City Hall — and the billionaires and millionaires it collaborates with — is obsessed with mega-projects such as the Falcons stadium, the failed 2012 transportation referendum and the under-ridden streetcar at the expense of Atlanta neighborhood development. It fails to understand Atlanta’s greatness is a product of its beautiful and vibrant neighborhoods, not just its corporate edifices.

The most neglected of these Atlanta neighborhoods are predominately African-American. Not only have these neighborhoods been neglected, they have been assaulted by the public and corporate sectors that have profited from their decline and underdevelopment. They have been victimized by predatory lending, redlining, reverse redlining, mortgage fraud, massive foreclosures and, most recently, investment land banking.
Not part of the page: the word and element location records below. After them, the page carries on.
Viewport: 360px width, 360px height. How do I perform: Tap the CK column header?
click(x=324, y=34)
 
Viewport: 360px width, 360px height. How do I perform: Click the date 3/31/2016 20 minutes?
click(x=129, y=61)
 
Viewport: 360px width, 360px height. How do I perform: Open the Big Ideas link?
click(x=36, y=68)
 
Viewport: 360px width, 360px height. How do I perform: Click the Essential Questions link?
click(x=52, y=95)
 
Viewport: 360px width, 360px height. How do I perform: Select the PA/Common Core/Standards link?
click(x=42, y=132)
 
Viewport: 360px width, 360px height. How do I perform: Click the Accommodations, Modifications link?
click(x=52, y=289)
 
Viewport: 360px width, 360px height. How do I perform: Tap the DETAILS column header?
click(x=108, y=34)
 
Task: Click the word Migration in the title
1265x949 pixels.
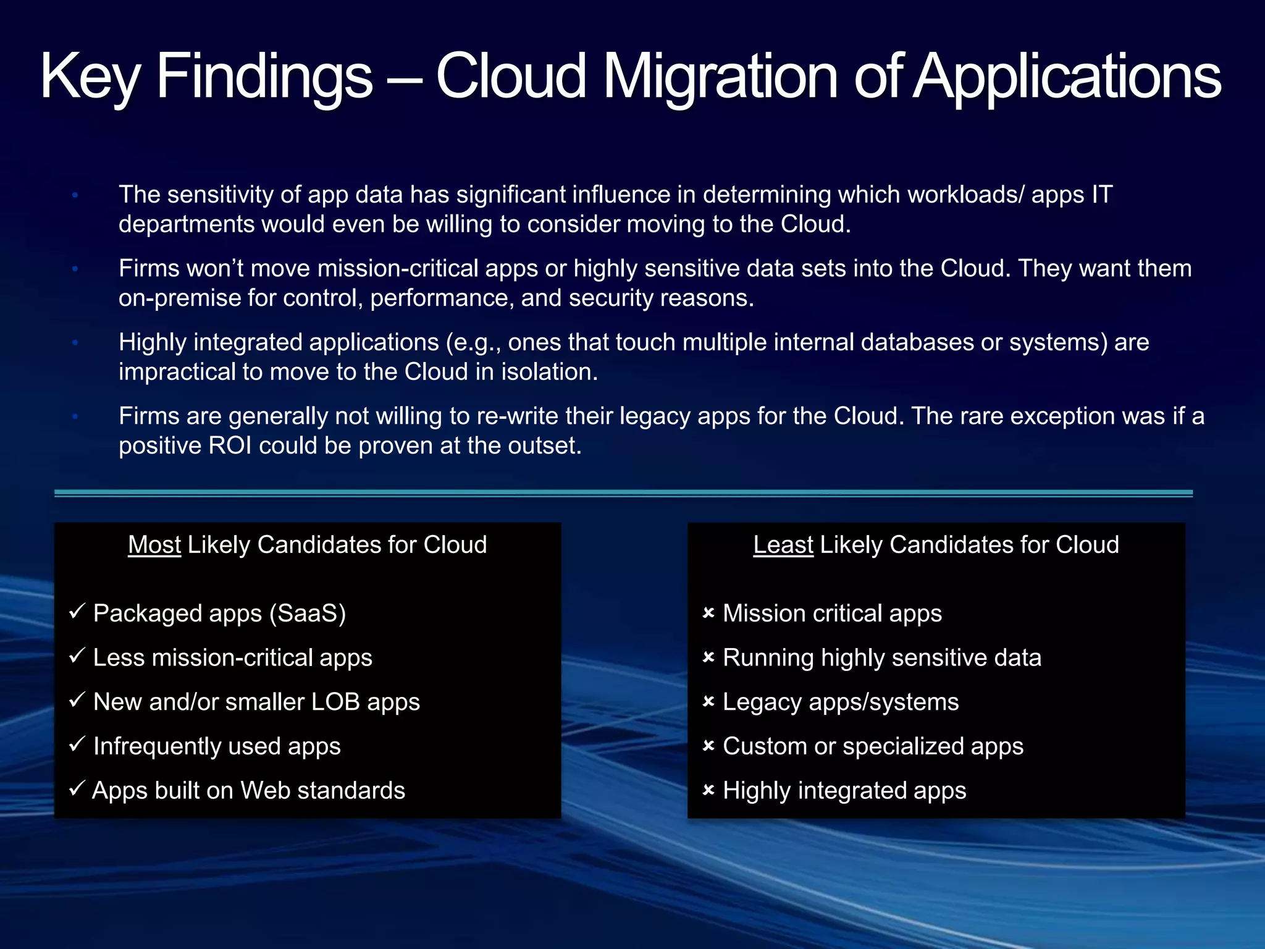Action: coord(720,77)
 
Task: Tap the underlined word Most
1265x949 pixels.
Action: coord(154,545)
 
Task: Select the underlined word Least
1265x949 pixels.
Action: coord(783,545)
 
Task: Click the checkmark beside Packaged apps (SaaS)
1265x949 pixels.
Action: coord(77,612)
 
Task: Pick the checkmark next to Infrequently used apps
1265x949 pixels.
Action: coord(77,744)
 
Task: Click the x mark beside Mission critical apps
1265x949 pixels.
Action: coord(708,613)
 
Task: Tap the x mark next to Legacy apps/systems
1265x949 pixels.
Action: coord(708,702)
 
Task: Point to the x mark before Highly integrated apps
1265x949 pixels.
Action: coord(708,790)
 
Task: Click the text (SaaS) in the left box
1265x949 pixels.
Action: coord(307,614)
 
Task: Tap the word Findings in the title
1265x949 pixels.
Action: coord(264,77)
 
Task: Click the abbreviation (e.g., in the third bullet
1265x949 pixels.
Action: coord(473,343)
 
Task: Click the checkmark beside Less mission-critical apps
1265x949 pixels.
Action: coord(77,656)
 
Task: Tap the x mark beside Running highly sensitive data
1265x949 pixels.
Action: coord(708,657)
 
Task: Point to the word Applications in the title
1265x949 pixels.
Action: coord(1067,77)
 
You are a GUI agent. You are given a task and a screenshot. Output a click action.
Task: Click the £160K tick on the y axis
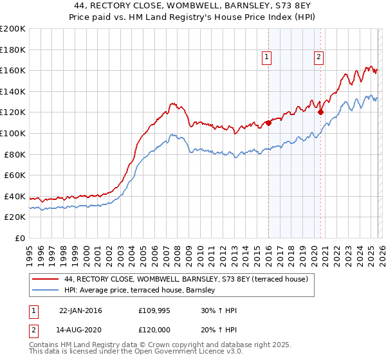click(x=12, y=70)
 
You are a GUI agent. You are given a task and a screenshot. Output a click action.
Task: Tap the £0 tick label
click(x=20, y=239)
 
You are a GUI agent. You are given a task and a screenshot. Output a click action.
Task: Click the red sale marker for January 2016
click(x=268, y=123)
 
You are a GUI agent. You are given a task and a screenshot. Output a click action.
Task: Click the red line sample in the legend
click(x=45, y=280)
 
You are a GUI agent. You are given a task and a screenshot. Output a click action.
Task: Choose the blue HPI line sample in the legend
click(x=45, y=291)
The neighborhoods around Fort McPherson are an example of this. After the decision was made to close the fort, the planning effort to redevelop the 488-acre site began in earnest. The McPherson Redevelopment Authority produced a plan that called for a mixed-use development with a biomedical facility as its centerpiece.
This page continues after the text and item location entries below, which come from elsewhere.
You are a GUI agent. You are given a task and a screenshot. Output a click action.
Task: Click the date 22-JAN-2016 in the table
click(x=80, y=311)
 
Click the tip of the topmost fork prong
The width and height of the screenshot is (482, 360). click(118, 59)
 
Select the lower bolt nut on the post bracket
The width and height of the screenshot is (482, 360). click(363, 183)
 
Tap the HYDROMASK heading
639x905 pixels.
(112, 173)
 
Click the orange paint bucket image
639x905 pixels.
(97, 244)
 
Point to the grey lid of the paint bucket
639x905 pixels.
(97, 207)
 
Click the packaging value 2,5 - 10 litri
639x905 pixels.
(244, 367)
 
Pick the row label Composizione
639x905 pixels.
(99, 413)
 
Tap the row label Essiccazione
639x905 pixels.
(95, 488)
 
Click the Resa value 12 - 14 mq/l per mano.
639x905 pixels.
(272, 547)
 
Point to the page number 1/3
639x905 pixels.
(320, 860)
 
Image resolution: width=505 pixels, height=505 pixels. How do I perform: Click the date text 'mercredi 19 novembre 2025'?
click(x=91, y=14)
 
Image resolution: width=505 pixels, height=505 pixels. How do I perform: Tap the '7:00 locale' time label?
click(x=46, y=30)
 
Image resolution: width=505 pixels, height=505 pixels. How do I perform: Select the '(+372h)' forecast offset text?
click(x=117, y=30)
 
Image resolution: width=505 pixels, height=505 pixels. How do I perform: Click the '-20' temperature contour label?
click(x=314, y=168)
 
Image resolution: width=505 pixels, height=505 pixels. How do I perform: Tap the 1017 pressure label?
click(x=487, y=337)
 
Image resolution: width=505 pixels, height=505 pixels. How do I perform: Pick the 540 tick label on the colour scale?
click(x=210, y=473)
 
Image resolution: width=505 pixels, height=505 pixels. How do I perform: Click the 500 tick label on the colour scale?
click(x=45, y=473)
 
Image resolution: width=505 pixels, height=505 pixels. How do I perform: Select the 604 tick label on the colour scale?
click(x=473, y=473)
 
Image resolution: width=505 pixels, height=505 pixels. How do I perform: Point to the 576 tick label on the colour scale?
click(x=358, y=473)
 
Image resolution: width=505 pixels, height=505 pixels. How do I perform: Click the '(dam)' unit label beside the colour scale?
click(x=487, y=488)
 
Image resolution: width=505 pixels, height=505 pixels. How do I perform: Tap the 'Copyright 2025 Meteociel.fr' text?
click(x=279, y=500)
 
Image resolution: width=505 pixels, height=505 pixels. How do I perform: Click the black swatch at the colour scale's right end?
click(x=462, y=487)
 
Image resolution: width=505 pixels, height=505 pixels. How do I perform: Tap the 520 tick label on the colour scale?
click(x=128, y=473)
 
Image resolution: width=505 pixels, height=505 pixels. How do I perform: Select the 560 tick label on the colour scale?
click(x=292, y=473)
In addition, a community initiative staffed by Georgia Tech faculty and students produced a community-benefits plan that envisioned a development that would integrate the base into the community and hire and train people from nearby high-unemployment neighborhoods, among other things.

When one movie company proposed bringing an 80-acre studio to the base, it was told no negotiations could go forward until the authority had control of the base.

All these efforts came to naught when Mayor Kasim Reed issued an off-the-shelf edict that 330 of Fort Mac’s acres would be sold to a different movie producer — “Madea” creator Tyler Perry — for $30 million. With a net worth of $400 million, Perry was set to move his studios in Atlanta’s Greenbriar neighborhood outside the city when Reed secretly intervened to offer Perry the Fort McPherson property.

Indeed, so much of the Perry deal has been done in secret backroom dealing, I had to appeal to the attorney general to try get the McPherson authority to be transparent and open.

Perry has had a checkered relationship with the neighborhoods where his studios have been located. In Inman Park, when Perry built studios, the neighbors objected to his doing so without permits or plans, and work was stopped. Since his studios have moved to the Greenbriar area, there has been no obvious positive impact on that community. While the details of Perry’s plans for Fort McPherson remain shrouded in mystery, it is clear he intends to wall his acreage off from the community — to build a fort within a fort.

The redevelopment authority has made unsubstantiated statements about projections of added jobs Perry’s studio would produce, but he has made no commitment to hire and train residents from contiguous neighborhoods. Even the Atlanta Olympic Committee agreed to a training and job program for neighborhood residents for the Olympic stadium construction in the 1990s.

Tyler is getting the sweetest of sweetheart deals. Why? He is a friend of the mayor’s, and one of Reed’s college buddies happens to be Perry’s agent. About the time Perry contributed more than $7,000 to Gov. Nathan Deal’s reelection, the state withdrew its plan for a training facility at the fort. While the state was going to pay $10 million for 20 acres at $500,000 per acre, Perry is getting his 330 acres at $90,000 per. While the authority has a right of first refusal if Perry sells any of the property he purchases, the authority will only be able to purchase at market rates.

The coup de grace was Reed’s last-minute presentation of a proposal for the city to put taxpayers on the hook for a $13 million line of credit to do the Perry deal. Reed demanded the proposal pass the same day it was unveiled, and a docile City Council complied. These deals smack of cronyism and corruption.

The city’s neighborhoods need better from Reed and City Hall. It is not difficult to see the Perry deal will maintain underdevelopment and intensify gentrification in southwest Atlanta neighborhoods.

There are alternatives to this trickle-down redevelopment that never seems to trickle down to all of Atlanta’s neighborhoods. The Pryor Road area is an example: In an area that faced many challenges, you now have single-family subdivisions, mixed-income developments, condominiums, a YMCA, a Major League Baseball youth facility, and senior citizen housing.

Along with Turner Field, the Fort McPherson redevelopment will determine the long-term fate of many of Atlanta’s neglected neighborhoods.

State Sen. Vincent Fort, D-Atlanta, represents the 39th district.